Ecrit un 1954, c’est dans futur proche de son époque que tout ceci se passe. Des bombes atomiques ont été lâchées et des tempêtes de sable balayent la Terre régulièrement. Celles-ci semblent transporter un étrange virus. Alors Matheson cherche à ramener tout cela à la raison, coupant court avec la romantisme des œuvres vampiriques. La science l’emporte, il doit y avoir une logique à tous ces évènements, et c’est ce que le héros tente d’élucider.

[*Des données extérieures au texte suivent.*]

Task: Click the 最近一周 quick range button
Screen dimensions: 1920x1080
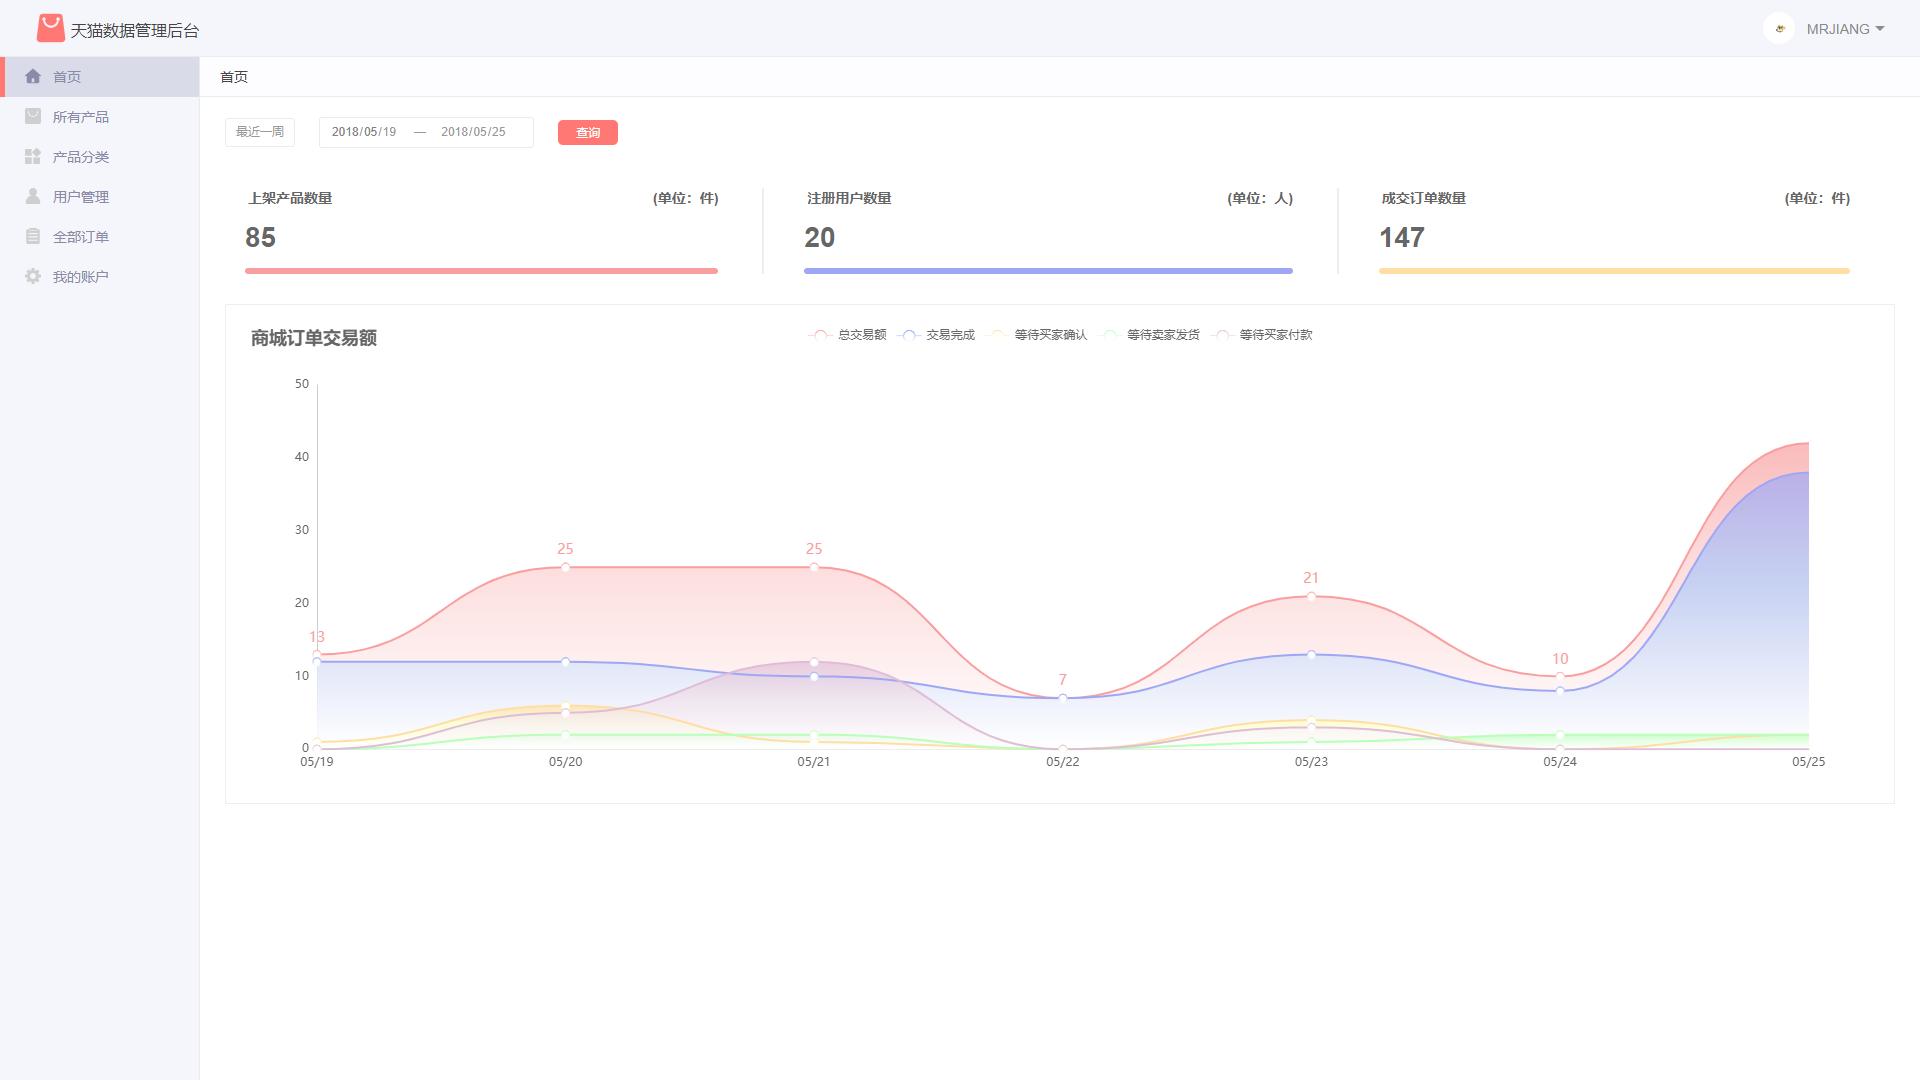Action: [x=259, y=131]
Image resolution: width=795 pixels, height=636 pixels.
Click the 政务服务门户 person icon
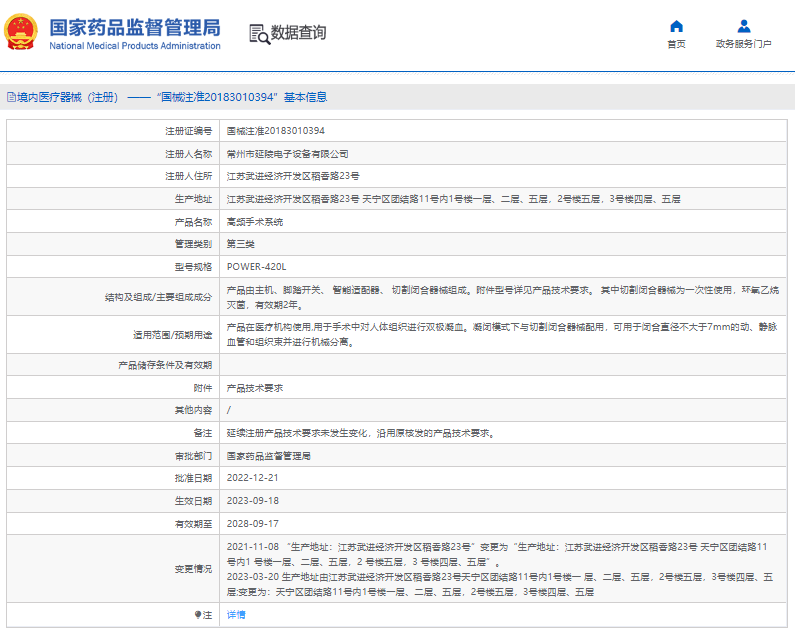coord(743,26)
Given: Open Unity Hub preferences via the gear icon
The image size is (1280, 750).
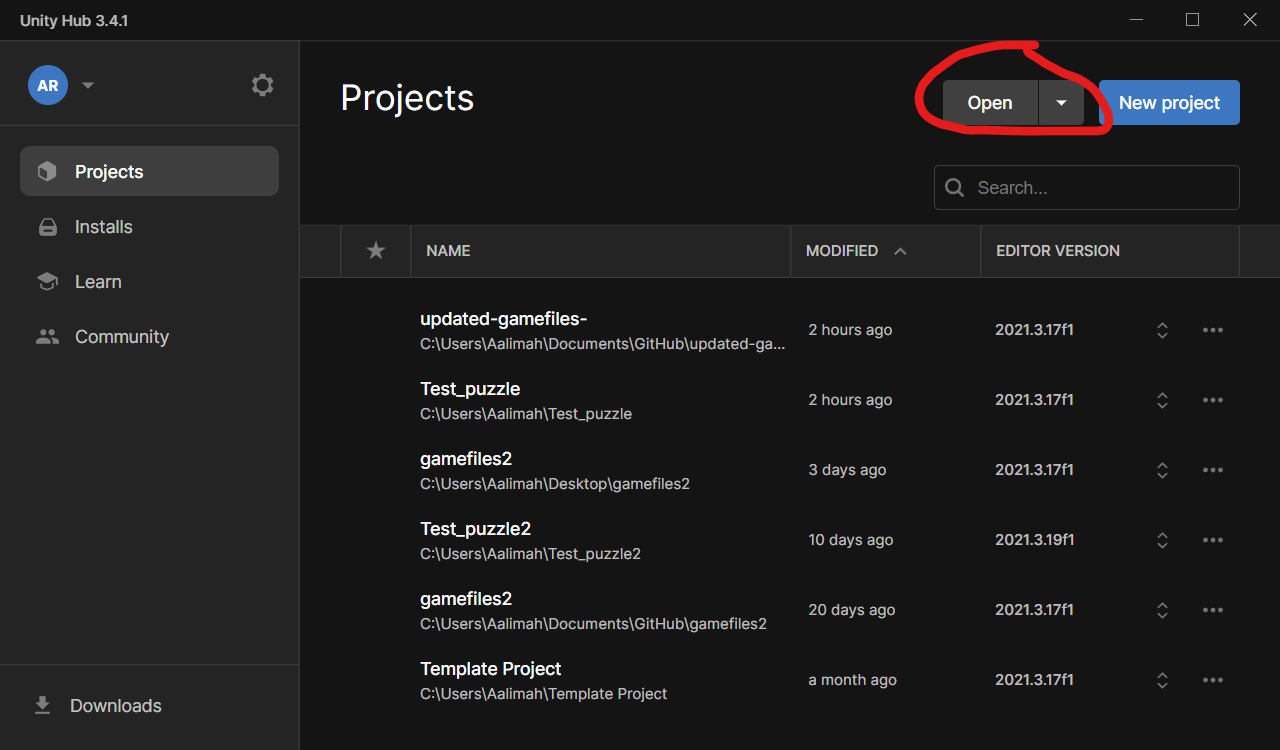Looking at the screenshot, I should click(x=262, y=85).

Malgré tout, Matheson ne se contente pas de nous livrer les simples pensées de son héros et ses expériences. Il nous gratifie de scènes parfois tendres, parfois tendues. Lorsque Robert Neville ne fait pas attention à l’heure et qu’il ne peut plus rentrer chez lui. Il doit alors faire face aux vampires qui rêvent enfin d’en découdre avec le dernier des hommes. Et puis il y a ce passage formidable où Neville rencontre un chien, qu’il y voit là l’occasion d’un compagnon. Un autre survivant qui a réussi à échapper au virus et aux vampires. Ainsi, Neville essaiera d’amadouer le chien pour qu’il rentre chez lui et qu’il soit moins seul. De plus, l’auteur nous gratifie de flash-back pour qu’on comprenne mieux le pourquoi du comment et qu’on en apprenne un peu plus sur ce dernier des hommes.
Bref, Je suis une légende est vraiment une œuvre formidable qui se lit très rapidement et surtout qu’on n’arrive pas à lâcher. C’est un livre qui prend le parti de la SF avec pour base un sujet qui n’avait été traité jusqu’alors que de façon fantastique. C’est un coup de génie, la réussite d’un grand maître.
Quant à la fin, bien évidemment, nous la tairons. Mais il faut signaler tout de même que c’est une de ces fins qu’on n’oublie pas, une fin formidable qu’on n’attend pas.
Je suis une légende est un livre admirable qui nous laisse augurer de belles heures de lecture avec le reste de l’œuvre de Richard Matheson.
Pour information, il y a eu des adaptations cinématographiques, une avec Vincent Price, une autre avec Charlton Heston, et une dernière avec Will Smith.